Republicans who’ve spent a decade decrying rampant voter fraud that they’ve never been able to show, now find themselves demanding that rampant fraud be swept under the rug. To hear them tell it, a rogue operator little known to the GOP ginned up hundreds and maybe thousands of votes. They maintain that nobody has shown that enough votes were suppressed or manufactured to have changed the outcome. The NC GOP agrees an investigation should take place but it shouldn’t interfere with the outcome of the election. That’s ridiculous.
Right now, nobody knows how deep the corruption goes. The primary suspect, McCrae Dowless, appears to have been working in multiple counties and he was both manufacturing and suppressing voters with mail-in absentee ballots. A full accounting needs to be done before anybody is certified.

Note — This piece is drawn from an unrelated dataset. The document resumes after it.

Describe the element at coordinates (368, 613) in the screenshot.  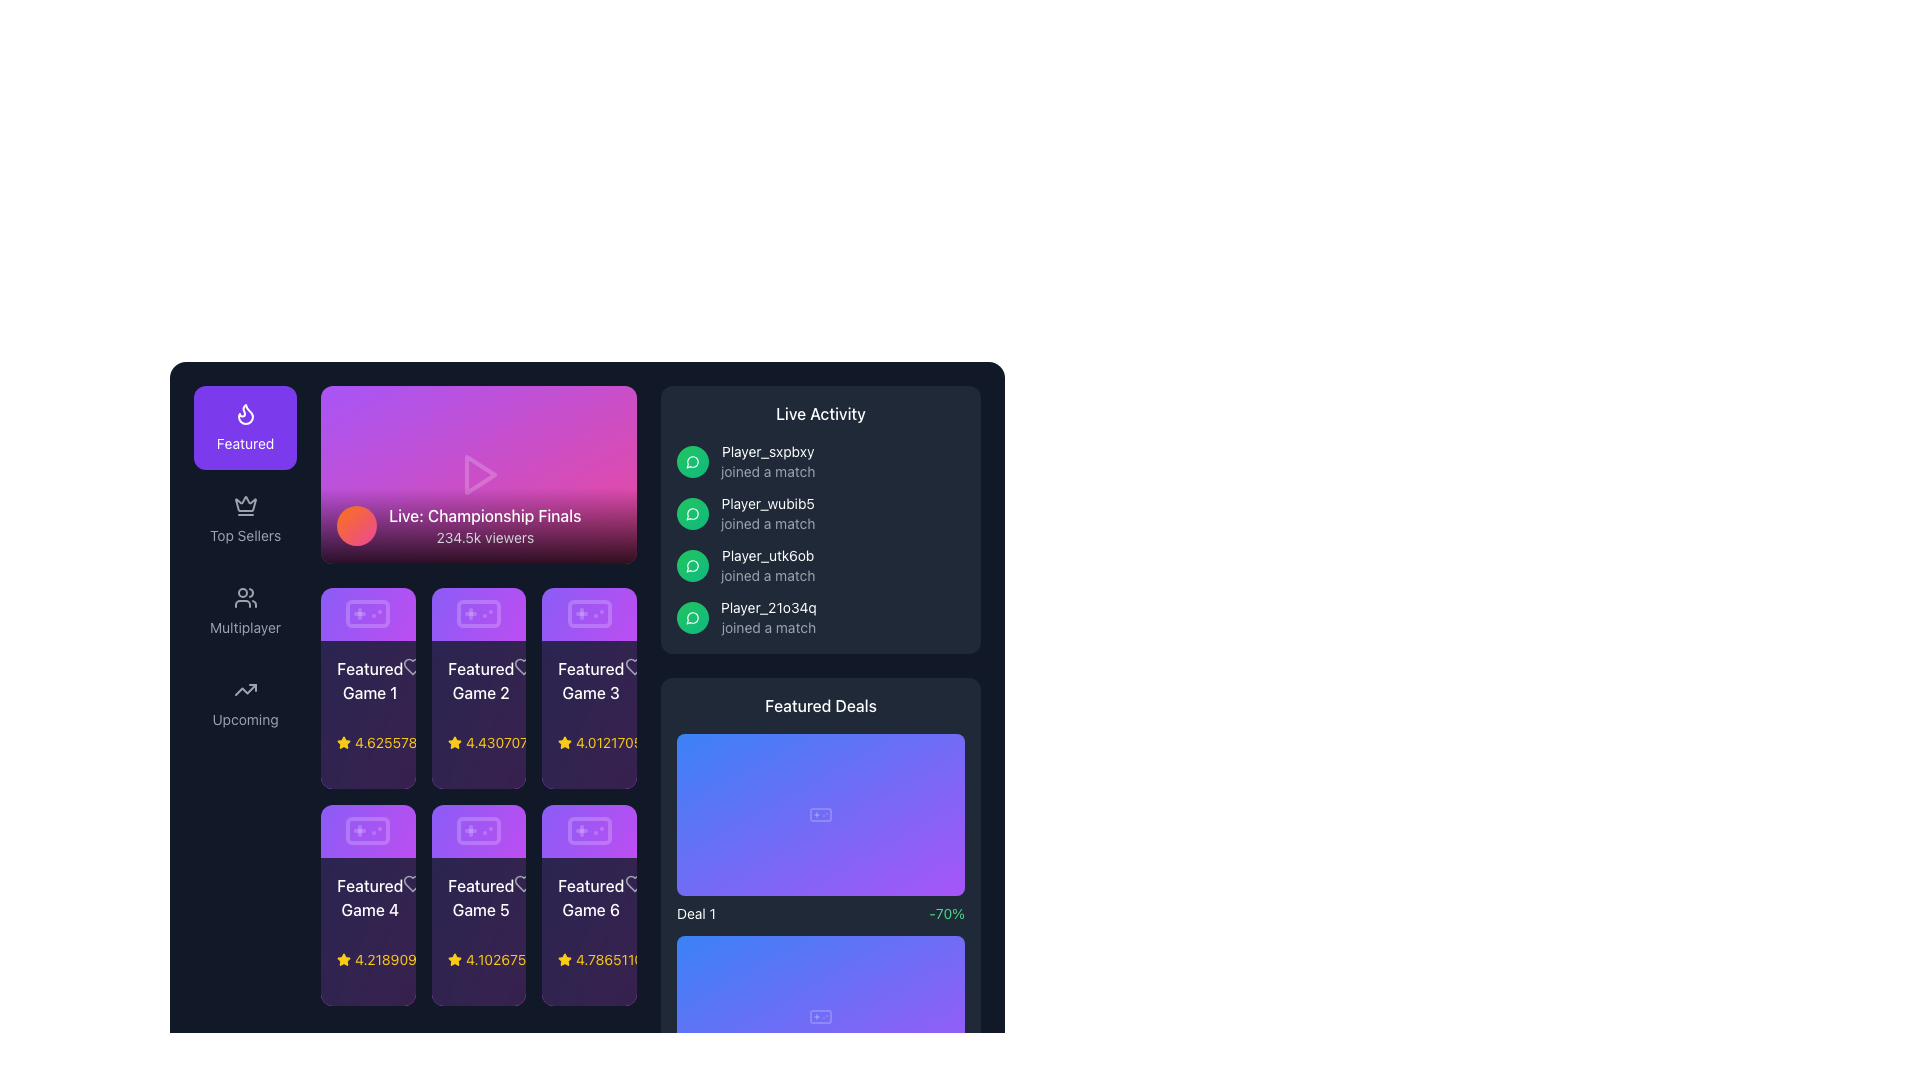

The investigation also needs to figure out who knew what and when. I have a very hard time believing Mark Harris didn’t know what was going on in Bladen County. He ran three campaigns down there in less than three years and the mail-in ballot numbers were suspect in all three. The first time, the lopsided margin benefited his opponent. The next two times, it benefitted him. And according to witnesses, Harris recommended Dowless’ services to other GOP candidates. Anybody who has done politics in that part of the state knows there’s been a history of allegations of corruption. Congressman Robert Pittenger, the man Harris beat in the primary, was “fully aware” of “unsavory people” in Bladen County.
Conservative twitter warriors are furiously making accusations that Democrats were behind voter fraud, too, as if that will justify the NC09 corruption by somehow exonerating Harris or just leveling the playing field. There’s some truth behind their histrionics. Corruption in Robeson and Bladen County has been happening for decades. From 2012 to 2016, there was a 25+ point swing from Democrats to Republican in races for president and governor and, yet, every other down ballot Democrat won with healthy margins. That big a swing in a single cycle and that many split tickets should have raised flags.

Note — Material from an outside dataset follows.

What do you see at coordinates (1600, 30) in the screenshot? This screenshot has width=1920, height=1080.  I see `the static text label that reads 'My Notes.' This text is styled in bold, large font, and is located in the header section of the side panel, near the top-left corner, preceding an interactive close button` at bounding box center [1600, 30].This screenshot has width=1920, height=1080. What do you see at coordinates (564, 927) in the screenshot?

Two major differences separate the irregularities this year and in the past. First, the fraud this year is tied directly to the top-of-the-ticket candidate, Mark Harris. Second, the fraud may have actually swung a race that had bigger implications than just the governance of Bladen or Robeson Counties.

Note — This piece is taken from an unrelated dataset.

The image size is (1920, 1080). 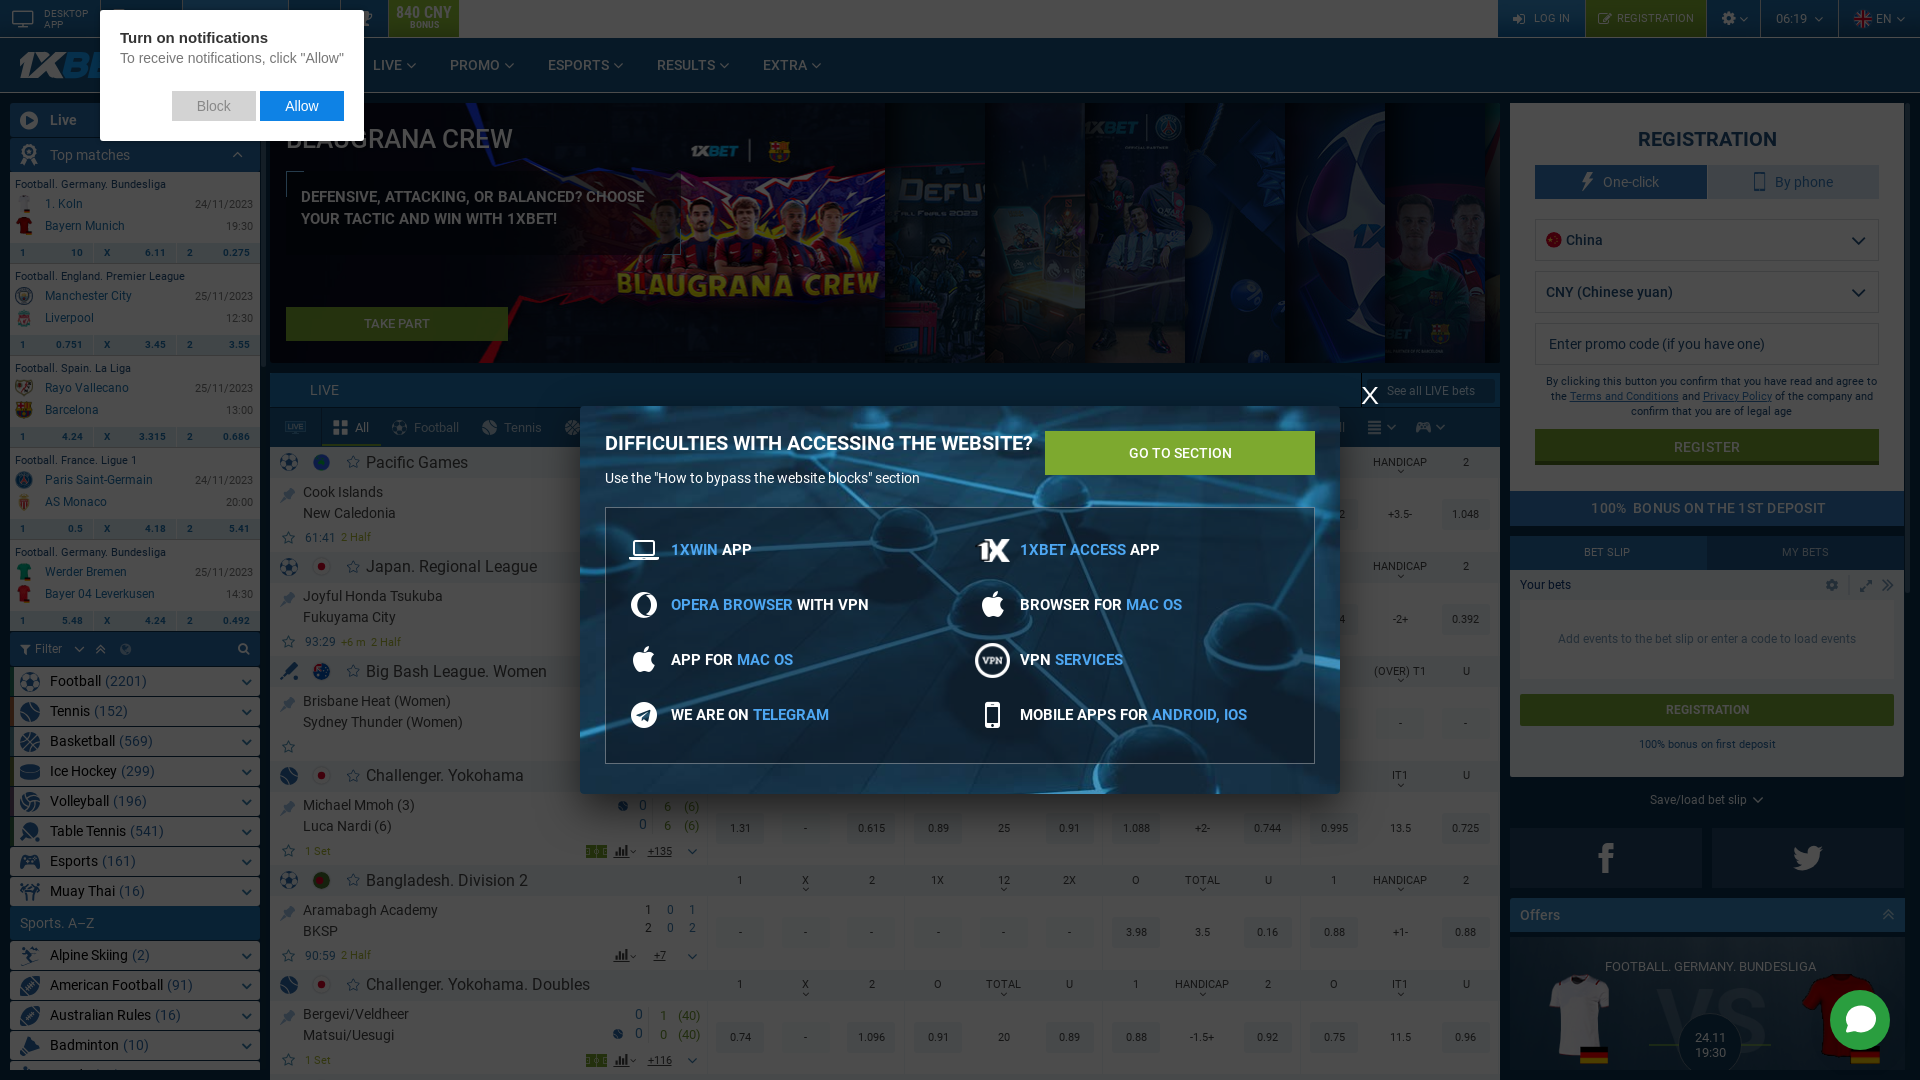 I want to click on '1, so click(x=51, y=620).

Like Louisiana under the Long machine, political corruption in Bladen and Robeson Counties is part of the political culture. Right or wrong, most state politicians have stayed out of it. In most cases, neither county has enough votes to swing a major election and the fraud is occurring for financial reasons and between competing local interests that have little to do with ideology of the major political parties. Delving into political corruption in these counties is opening a Pandora’s Box that could upend the political establishments of both places.
There needs to be a full-scale investigation of both counties. Republicans who have spent years screaming about in-person voter fraud and demanding measures that would disproportionately impact people who don’t agree with them would be wise to get in front of this particular episode. Otherwise, they open themselves up to allegations of cover-up and hypocrisy, not a good look heading into 2020, a year when North Carolina elects both a US Senator and governor, not to mention being a key swing state in the presidential election.